上記目的を達成するために、請求項1の発明は、含フッ素アクリレート共重合体を50%含有する樹脂混合層を記録層として形成した記録体に、液体に対して後退接触角を低下させる処理を施す記録体親液処理装置において、90℃に加熱された親液処理液のポリエチレングリコールに前記記録体を接触させる新液処理手段と、前記ポリエチレングリコールが表面に設けられた記録体を20℃の水で洗浄する洗浄手段と、前記洗浄後に、化学的に不活性な窒素ガスを前記記録体の記録面に非接触状態で噴射して、前記ポリエチレングリコールと前記水を除去する除去手段とを有することを特徴とするものである。よって、消費電力を抑え、かつ短時間に乾燥でき、生産コストを抑え、かつ生産性を向上させることができる。
なお、図2に示すような、洗浄手段が設けられていない記録体親液処理装置に、図7に示すエアノズル6を適用した構成としてもよい。
以下、図1〜図12に示した記録体親液処理装置により親液処理した各記録体を用いて、画像書きこみ、次いで、画像記録を行なった性能検査実験の結果を示す。
共通実験条件は以下の通りである。
実施共通条件
(1)記録体
・記録層:含フッ素アクリレート共重合体を50%含有する樹脂混合層(層中にカーボンブラック含有)
・基板:PETフィルム
・寸法:幅320mm、長さ300m(ロール状に巻取る。
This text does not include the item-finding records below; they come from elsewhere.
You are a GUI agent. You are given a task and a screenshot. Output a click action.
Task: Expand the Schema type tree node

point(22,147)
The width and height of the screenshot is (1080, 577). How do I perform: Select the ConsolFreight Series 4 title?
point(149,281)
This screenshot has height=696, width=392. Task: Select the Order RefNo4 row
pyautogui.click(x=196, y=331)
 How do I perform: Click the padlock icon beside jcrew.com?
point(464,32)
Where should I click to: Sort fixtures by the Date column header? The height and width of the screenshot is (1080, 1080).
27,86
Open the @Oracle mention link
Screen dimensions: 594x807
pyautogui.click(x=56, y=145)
)
・記録層をコート時に150℃2分間の乾燥を行いロール状に巻き取ったもの
(2)親液処理液及び加熱温度
・ポリエチレングリコール#600(90℃)
・水(水道水、20℃)
(4)画像書きこみ方法
・出力50mWの半導体レーザ(波長830nm)
・書きこみ解像度は、1270dpi及び2540dpi
(5)画像記録条件
・インク:THE INCTEC社製 オフセットインクWaterlessS GT墨N
・印刷機:市販オフセット印刷機を用い、通常の版の代わりに図1〜図12に示した記録体親液処理装置により作成した記録体を装填した。
・紙:市販塗工紙
実施例1
・記録面残留液体除去手段:ゴム硬度70°で、厚さ1mm,幅340mm,長さ20mmの図1に示すような、ウレタンゴムブレードを用いて、記録体に対してカウンター角度で当てる構成とした。
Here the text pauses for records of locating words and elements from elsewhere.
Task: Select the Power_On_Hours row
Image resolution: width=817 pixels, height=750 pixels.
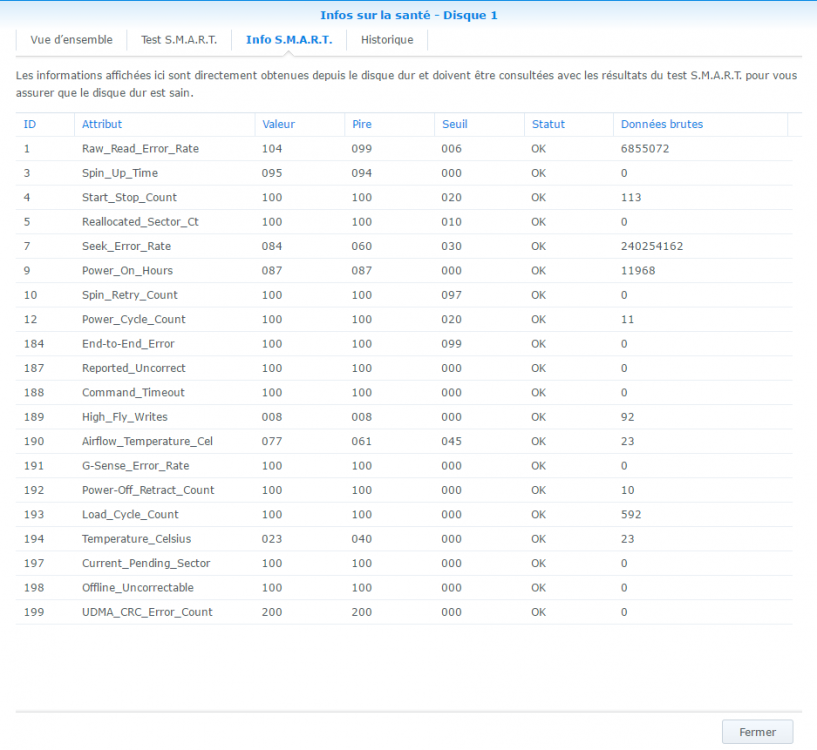Action: pyautogui.click(x=127, y=271)
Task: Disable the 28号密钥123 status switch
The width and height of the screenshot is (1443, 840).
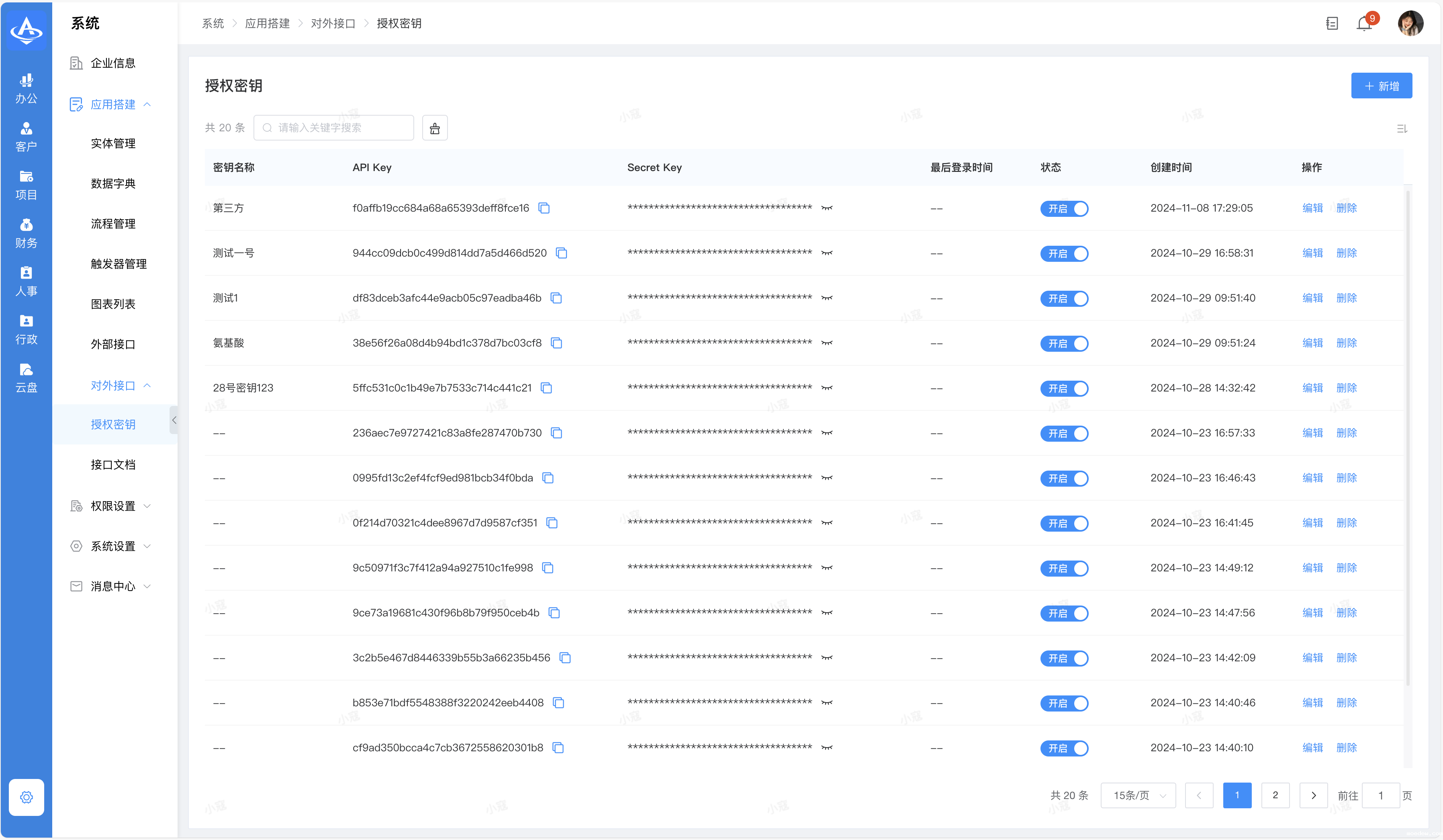Action: [x=1064, y=389]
・記録面残留液体除去手段:スポンジ硬度が10°の連通孔を有し、半円柱形状(幅340mm,曲率半径10mm)に作製した図3に示すようなウレタンフォーム材を用いて、記録面に圧力9.8N/cm2 (1kg/cm2 )にて接触する構成とした。
・記録面残留液体除去手段:スポンジ硬度が10°の連通孔を有するウレタンフォーム材を用いて芯金径φ10mm,肉厚10mmに作製した図4に示すようなフォーム材ローラを用いて、記録面に圧力9.8N/cm2 (1kg/cm2 )にて接触する構成とし、記録体の搬送速度と同速度にて同一方向に回転するようにした。
・記録面残留液体除去手段:スポンジ硬度が10°の連通孔を有し、半円柱形状(幅340mm,曲率半径10mm)に作製した図5に示すようなウレタンフォーム材を用いて、記録面に圧力9.8N/cm2 (1kg/cm2 )にて接触する構成とし、更に、フォーム材裏側に市販の掃除機をあてがい適時吸引するようにした。
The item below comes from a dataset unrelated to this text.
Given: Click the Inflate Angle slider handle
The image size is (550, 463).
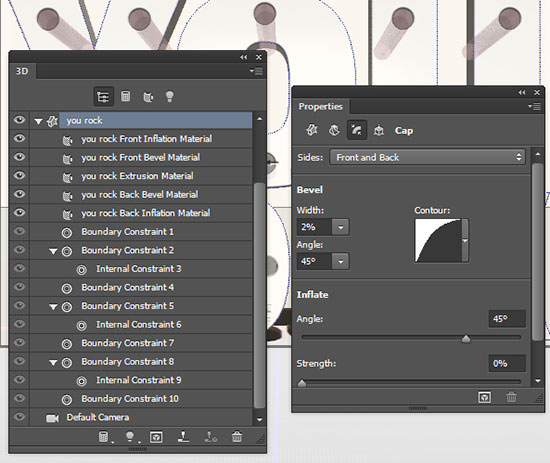Looking at the screenshot, I should [466, 338].
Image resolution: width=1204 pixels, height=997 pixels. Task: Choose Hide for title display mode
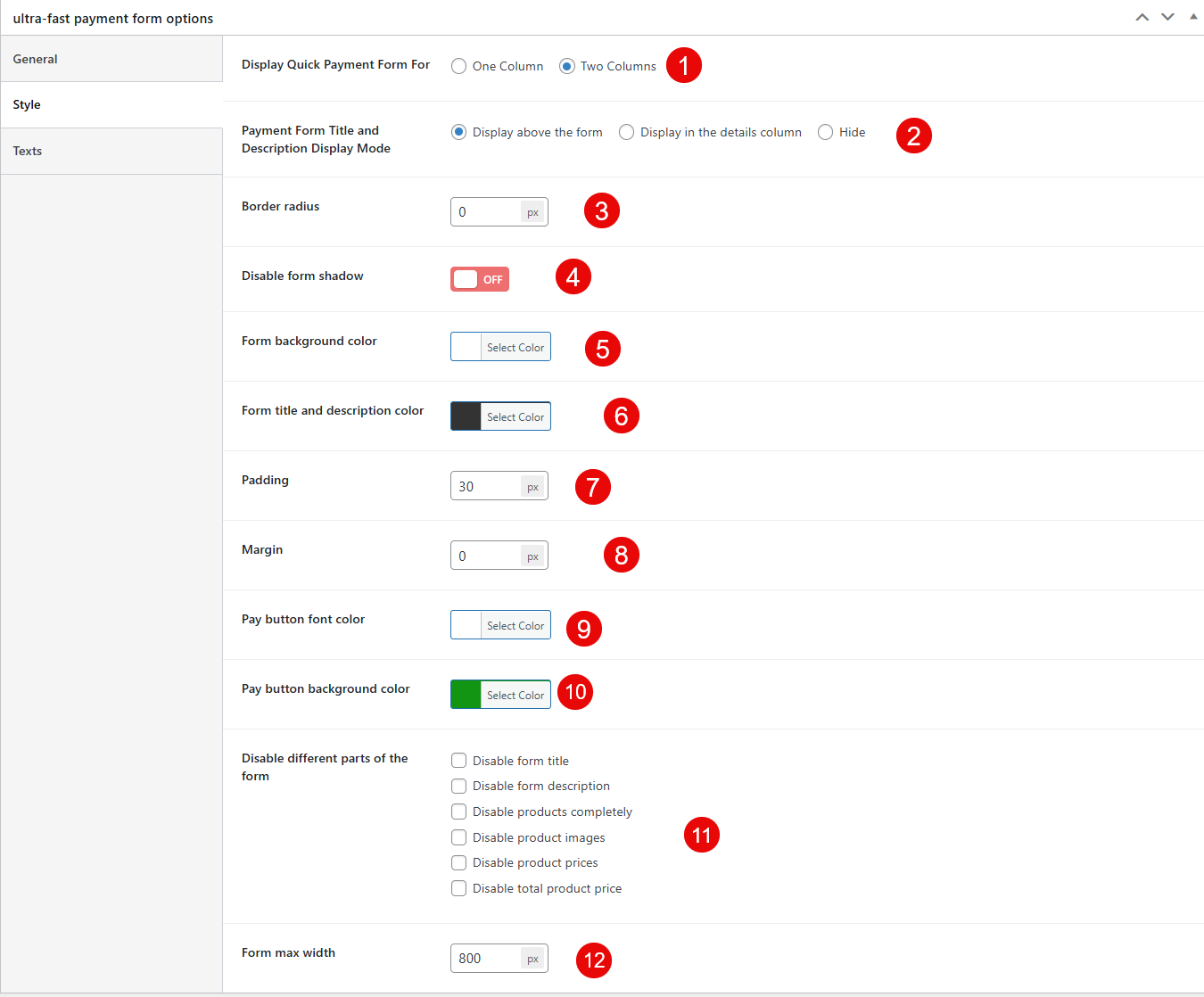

・記録面残留液体除去手段:ゴム硬度が20°のウレタンゴムを用いて幅340mm,外径φ50mm,肉厚10mmに作製した図6に示すようなウレタンローラを用いて、記録面に圧力1.9N/cm2 (0.2kg/cm2 )にて接触する構成とし、記録体搬送方向と逆方向に回転するようにした。
・記録面残留液体除去手段:ノズル径1mmのエアノズルを用い、該エアノズルを2cm間隔で30cmの長さに等間隔に並べた図7に示すような構成とし、ノズルの噴射角度は、記録面に対して45°となるようにした。噴射気体としては、窒素ガスボンベのレギュレータの値を29.4N/cm2 (3kg/cm2 )とした窒素ガスを用いた。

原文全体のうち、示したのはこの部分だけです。